出席番号15番 瀬戸リュウキ

 周りはなんだか騒がしい。カズマとマイカは最近ぎこちないし、ジンは最近、彼女にフラれたらしい。俺は、多分、心の中で、彼らをバカにしている。俺は、人を好きになる感覚がいまいちわからない。そんなことより、いちごミルクを飲んで、ノートの端っこに落書きしている方がマシだ。


「それで?」

「あ、いや。最初は今時、手紙って。で、まぁ、開けたら字もキレイだし。いいかなぁと思ったりもして。でも、なんていうか、それを狙ってきてるんじゃねぇかって思っちゃったら、一気に冷めちゃって、それで」

「瀬戸君は、考えすぎよ」

 メガネの奥の二重瞼を細めて、穏やかな表情で、みうちゃんが笑う。みうちゃんの薬指には、指輪がある。みうちゃんは、先月結婚した。

「これ飲んだら、授業に戻らないと」

「頭痛薬は?」

「熱、なかったでしょ」

 授業をさぼった俺に、なんだかんだでみうちゃんは優しい。みうちゃんは、頭痛薬の代わりに温かいお茶を出してくれた。保健室にくると、ここだけ時間がゆっくりと流れていく。


 放課後になると、周りは部活に恋に忙しい。体育館を覗くと、ジンがバスケに夢中だ。俺には夢中になれるものはない。時々、そんな自分が無性に嫌になることがある。

「お前は、モテるから俺の気持ちはわからない」

 慰めた俺の言葉は、ジンを少しだけ怒らせたようだ。


 目の前を、カエデとミツキが歩いていく。ミツキは、大事な宝物を壊さないように、頭一つ分小さいカエデの話を、うん、うんと、聞いている。良くもまぁ、飽きもせず5年も付き合えるものだ。

「あ、リュウキ君。またフッたんだって。泣いてたよ」

 やっぱりあの子も、他と一緒で口が軽かったようだ。

「お前らはいいよなぁ」

「え?」

「……いや」

 どっちが俺の本心なのか、自分でもよくわからない。


 教室に鞄を取りに戻ると、佐々木さんがいた。アオイに押し付けられた日直の仕事を1人でやっている。毎月のことだ。

「なんで、断らないの?」

「アオイちゃん、塾とか忙しそうだから」

 佐々木さんは、作り笑いをしている。

「嫌われたくないんだ?」

 佐々木さんが、ムッとした顔をして、誤魔化すように笑ったのを、俺は見逃さない。

「佐々木さんも、そんな表情するんだね」

 佐々木さんは、どこかみうちゃんに似ている。その表情は、あの日見たみうちゃんと同じだ。悔しさを隠すような笑顔は、見ていてつらい。

「そんなに辛いなら、別れればいいのに」

 その言葉を聞いて、みうちゃんは、佐々木さんと同じ表情をして、笑顔を作り直した。あんな男と結婚して、みうちゃんは幸せなのだろうか。

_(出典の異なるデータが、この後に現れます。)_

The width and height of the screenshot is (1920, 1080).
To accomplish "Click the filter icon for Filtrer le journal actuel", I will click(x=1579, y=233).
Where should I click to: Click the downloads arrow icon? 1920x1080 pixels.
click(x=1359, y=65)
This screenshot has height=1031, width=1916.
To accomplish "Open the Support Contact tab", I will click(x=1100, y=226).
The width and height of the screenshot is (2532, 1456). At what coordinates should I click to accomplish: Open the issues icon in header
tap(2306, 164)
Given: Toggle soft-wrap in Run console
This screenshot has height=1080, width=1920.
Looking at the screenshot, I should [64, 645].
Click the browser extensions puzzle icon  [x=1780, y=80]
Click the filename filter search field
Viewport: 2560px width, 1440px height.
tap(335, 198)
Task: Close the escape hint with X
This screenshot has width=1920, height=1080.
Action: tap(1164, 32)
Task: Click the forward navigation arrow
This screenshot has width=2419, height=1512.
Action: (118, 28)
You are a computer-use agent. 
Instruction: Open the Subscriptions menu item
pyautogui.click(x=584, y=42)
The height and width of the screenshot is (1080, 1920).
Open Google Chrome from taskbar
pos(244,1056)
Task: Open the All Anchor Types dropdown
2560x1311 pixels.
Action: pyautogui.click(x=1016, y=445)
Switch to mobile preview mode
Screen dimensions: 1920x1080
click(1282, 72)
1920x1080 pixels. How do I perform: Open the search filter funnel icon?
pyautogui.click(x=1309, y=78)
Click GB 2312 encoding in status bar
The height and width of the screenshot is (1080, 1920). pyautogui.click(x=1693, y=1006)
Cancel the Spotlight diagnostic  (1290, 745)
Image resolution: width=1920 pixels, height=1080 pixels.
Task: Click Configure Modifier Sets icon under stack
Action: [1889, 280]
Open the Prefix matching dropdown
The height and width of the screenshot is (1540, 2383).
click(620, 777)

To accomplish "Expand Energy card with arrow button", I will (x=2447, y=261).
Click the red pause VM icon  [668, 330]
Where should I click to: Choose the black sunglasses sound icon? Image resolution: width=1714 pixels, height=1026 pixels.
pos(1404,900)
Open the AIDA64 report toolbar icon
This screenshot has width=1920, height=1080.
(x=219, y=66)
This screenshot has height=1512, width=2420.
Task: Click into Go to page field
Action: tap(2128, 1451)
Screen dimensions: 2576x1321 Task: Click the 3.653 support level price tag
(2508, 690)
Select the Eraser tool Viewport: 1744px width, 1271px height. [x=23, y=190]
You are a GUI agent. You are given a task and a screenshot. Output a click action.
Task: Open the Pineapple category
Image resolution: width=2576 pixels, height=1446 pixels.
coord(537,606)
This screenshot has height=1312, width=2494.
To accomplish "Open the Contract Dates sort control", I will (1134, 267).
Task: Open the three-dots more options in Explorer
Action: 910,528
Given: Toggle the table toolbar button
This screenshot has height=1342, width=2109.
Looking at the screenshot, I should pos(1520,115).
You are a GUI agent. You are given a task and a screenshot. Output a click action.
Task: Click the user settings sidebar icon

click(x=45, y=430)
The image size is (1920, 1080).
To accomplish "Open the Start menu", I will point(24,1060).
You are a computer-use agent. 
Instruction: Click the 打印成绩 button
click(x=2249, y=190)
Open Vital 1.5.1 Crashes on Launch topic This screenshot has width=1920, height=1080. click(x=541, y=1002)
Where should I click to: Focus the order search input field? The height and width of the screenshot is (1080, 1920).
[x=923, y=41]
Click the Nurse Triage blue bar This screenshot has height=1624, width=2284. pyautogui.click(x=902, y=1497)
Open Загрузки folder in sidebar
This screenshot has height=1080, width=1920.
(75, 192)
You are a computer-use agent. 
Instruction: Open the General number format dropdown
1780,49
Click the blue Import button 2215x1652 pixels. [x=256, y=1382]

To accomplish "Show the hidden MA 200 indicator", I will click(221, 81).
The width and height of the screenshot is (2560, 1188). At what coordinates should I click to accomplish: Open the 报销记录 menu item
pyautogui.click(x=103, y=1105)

 次の日もその次の日も、なぜか佐々木さんは、俺を避けている。目が合っても逸らされ、バッタリ出くわすとあからさまに俯いて。なんだか面倒だ。とても。

 でも、俺はあの日から、佐々木さんばかり見ている。掃除時間でもないのに、落ちているごみを拾って、板書が間に合わない子にはノートを貸して。多分、佐々木さんは、いい子なのだと思う。


 次の日、佐々木さんは文化祭の実行委員を任命された。断ればいいのに。そんなつらそうな笑顔で笑うくらいなら。

「もう一人は?」

 皆、下を向く。佐々木さんは、まだ作り笑いをしたままだ。

「誰かいない?」

 スッと手を上げると、クラスが少しざわついた。でも、一番驚いているのは自分かもしれない。俺は、きっと佐々木さんのことを、もう少し知りたいようだ。